| YOUR TASK |
Every line of the records that holds the word "computer" should be copied.

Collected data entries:
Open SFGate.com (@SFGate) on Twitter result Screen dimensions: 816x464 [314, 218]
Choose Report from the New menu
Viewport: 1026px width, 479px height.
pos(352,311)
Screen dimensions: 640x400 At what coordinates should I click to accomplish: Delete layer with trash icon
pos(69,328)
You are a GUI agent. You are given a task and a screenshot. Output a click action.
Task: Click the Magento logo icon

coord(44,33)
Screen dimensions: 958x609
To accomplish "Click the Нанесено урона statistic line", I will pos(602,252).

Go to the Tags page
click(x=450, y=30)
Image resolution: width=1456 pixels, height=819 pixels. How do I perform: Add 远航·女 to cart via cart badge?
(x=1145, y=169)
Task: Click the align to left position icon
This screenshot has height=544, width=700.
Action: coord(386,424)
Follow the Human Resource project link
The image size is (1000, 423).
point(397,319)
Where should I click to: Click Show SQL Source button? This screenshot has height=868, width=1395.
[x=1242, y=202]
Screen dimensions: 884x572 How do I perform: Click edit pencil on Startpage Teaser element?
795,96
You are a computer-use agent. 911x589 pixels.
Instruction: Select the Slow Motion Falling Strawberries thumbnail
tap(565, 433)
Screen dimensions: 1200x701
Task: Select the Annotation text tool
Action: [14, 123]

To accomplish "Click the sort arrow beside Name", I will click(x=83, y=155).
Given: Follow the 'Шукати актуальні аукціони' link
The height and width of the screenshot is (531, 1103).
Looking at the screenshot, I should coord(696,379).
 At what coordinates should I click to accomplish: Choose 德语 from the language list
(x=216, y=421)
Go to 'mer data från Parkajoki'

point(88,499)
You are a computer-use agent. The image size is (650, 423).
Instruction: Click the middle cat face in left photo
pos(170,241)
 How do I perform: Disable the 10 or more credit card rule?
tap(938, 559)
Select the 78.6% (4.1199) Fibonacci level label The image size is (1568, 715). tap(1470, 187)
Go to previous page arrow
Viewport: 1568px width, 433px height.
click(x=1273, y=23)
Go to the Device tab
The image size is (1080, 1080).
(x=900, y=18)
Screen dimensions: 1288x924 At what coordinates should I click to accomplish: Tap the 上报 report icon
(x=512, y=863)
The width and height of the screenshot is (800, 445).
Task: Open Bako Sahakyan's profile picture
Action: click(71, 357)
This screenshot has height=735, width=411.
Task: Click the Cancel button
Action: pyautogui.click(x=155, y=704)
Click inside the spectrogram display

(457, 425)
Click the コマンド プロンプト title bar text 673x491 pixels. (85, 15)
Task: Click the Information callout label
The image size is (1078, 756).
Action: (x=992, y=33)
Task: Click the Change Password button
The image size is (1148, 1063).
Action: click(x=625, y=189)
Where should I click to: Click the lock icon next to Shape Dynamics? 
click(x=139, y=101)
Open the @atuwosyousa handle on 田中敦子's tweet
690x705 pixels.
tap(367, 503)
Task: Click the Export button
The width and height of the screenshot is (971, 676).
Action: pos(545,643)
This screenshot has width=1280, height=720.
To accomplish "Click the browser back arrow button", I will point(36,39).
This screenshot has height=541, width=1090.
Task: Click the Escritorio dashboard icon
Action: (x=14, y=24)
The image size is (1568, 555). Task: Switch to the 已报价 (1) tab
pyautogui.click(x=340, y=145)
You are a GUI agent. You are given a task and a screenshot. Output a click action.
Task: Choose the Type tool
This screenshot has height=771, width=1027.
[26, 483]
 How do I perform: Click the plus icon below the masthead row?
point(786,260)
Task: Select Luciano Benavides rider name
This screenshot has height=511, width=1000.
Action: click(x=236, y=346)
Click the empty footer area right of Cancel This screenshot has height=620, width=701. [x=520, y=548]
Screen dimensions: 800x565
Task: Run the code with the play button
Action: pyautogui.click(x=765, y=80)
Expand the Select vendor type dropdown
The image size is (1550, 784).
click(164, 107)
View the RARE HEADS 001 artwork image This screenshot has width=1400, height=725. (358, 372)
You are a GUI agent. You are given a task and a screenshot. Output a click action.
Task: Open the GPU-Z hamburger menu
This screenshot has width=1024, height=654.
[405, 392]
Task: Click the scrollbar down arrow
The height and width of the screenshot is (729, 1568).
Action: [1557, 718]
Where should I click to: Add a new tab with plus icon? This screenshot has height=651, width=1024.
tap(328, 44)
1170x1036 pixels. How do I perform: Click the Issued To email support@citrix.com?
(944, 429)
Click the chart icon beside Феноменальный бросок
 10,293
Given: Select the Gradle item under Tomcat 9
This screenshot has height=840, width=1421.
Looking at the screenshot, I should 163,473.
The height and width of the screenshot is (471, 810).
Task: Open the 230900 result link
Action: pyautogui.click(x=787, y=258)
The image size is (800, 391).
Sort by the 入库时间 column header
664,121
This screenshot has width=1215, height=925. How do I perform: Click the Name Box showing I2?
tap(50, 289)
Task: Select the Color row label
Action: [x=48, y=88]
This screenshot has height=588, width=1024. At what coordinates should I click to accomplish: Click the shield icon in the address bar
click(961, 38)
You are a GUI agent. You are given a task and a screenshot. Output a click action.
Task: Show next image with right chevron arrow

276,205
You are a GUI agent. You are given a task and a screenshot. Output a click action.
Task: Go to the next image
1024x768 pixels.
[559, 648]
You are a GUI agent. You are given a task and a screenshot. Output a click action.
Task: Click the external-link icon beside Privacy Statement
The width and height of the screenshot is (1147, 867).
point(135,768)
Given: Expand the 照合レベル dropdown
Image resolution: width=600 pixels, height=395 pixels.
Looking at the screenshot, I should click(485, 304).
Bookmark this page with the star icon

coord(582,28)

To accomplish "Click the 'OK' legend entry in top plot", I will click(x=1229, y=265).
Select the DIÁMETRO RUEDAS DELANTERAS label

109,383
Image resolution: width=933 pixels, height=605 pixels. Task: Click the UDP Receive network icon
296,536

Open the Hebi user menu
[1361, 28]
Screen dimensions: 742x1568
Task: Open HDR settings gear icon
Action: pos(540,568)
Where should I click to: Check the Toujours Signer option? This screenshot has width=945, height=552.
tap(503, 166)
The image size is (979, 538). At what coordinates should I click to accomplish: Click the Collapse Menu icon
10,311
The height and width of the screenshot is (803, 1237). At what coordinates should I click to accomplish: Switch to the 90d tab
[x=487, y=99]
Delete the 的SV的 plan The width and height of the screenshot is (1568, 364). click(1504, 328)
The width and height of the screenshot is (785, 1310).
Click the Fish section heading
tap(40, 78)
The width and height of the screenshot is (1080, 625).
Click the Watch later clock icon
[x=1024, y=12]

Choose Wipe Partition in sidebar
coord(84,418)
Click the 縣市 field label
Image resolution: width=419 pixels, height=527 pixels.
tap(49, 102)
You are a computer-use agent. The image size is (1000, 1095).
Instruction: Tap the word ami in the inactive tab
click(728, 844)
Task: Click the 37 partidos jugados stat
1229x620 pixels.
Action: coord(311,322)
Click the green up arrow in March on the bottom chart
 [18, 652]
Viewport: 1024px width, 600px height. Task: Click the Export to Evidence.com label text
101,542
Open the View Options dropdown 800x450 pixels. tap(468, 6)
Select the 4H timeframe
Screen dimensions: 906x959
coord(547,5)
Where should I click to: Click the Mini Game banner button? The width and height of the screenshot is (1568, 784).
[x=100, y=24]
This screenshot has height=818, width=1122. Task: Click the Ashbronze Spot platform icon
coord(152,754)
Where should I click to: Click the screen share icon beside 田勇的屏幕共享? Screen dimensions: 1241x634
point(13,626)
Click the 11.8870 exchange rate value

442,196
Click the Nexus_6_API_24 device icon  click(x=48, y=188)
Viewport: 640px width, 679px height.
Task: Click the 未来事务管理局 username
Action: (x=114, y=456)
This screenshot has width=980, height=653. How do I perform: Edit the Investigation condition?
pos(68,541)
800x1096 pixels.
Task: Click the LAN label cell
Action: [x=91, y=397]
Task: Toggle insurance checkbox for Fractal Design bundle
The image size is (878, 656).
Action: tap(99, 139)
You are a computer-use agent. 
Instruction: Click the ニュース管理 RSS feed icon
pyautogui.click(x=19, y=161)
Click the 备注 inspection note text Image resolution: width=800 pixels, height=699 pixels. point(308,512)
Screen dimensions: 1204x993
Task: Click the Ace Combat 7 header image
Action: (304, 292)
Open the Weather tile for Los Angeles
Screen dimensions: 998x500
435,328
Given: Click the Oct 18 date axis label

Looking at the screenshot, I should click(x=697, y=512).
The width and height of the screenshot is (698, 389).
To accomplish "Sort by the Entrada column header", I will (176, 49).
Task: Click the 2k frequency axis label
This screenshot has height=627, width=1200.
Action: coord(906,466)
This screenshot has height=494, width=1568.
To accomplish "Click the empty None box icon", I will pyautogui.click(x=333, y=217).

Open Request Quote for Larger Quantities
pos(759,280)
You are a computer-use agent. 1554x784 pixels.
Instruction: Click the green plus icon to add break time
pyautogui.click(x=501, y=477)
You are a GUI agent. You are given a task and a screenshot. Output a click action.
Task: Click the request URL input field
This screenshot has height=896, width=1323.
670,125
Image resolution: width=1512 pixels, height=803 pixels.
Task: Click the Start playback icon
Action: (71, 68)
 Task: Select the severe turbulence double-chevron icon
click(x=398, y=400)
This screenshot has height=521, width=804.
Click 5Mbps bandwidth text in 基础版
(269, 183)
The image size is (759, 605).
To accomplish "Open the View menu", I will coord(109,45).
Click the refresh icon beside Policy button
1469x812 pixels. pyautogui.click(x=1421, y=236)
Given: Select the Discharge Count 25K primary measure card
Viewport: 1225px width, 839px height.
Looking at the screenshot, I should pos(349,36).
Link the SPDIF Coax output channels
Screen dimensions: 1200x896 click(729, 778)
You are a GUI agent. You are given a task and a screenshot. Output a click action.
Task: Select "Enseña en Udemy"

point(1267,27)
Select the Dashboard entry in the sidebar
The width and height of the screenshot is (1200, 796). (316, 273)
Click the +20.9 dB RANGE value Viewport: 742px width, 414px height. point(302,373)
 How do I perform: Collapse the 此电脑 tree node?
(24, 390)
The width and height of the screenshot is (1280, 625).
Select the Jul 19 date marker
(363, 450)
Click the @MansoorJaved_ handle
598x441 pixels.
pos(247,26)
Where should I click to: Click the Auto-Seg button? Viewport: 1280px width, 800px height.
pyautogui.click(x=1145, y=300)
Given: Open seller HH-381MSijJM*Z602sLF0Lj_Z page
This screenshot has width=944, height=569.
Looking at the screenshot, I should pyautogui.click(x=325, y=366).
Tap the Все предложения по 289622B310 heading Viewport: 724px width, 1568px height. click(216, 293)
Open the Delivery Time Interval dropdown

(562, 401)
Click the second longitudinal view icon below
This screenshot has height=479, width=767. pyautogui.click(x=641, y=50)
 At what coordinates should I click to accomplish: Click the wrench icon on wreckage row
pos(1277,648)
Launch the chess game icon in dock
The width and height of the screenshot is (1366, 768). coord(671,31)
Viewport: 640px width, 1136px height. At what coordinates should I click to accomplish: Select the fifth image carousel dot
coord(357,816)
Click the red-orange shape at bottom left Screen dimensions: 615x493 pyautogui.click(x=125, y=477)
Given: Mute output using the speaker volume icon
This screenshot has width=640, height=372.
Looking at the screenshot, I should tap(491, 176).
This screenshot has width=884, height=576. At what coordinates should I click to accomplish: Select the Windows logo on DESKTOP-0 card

| FINISHED EXERCISE |
You are a computer-use agent. 911x589 pixels.
You are a computer-use agent. The image size is (650, 423).
You are a computer-use agent. The image size is (1000, 1095).
You are a computer-use agent. 
You are a computer-use agent. 1554x784 pixels.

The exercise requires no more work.